4(c) --By-laws of GEORGIA as amended effective July 18, 1990 and
presently in effect. (Designated in GEORGIA's Form 10-K for the
year ended December 31, 1990, File No. 1-6468, as Exhibit 3.)
5 --Opinion of Troutman Sanders.
12(a) --Computation of ratio of earnings to fixed charges.
12(b) --Computation of ratio of earnings to fixed charges plus preferred
dividend requirements.
15 --Letter re unaudited interim financial information.
23(a) --Consent of Balch & Bingham. (The consent of Troutman Sanders is
contained in Exhibit 5.)
23(b) --Consent of Arthur Andersen LLP.
24 --Powers of Attorney and resolution.
25 --Statement on Form T-1 of Chemical Bank, as Trustee.
Exhibits listed above which have heretofore been filed with the
Securities and Exchange Commission and which were designated as noted above
are hereby incorporated herein by reference and made a part hereof with the
same effect as if filed herewith.

[DATASET EXTRACT]

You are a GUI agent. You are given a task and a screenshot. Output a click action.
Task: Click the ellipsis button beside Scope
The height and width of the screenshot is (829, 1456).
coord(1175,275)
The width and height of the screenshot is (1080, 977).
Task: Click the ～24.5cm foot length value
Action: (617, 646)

[TASK GOAL]
According to the exhibit list, which exhibit contains the consent of Troutman Sanders?

[RIGHT ANSWER]
Exhibit 5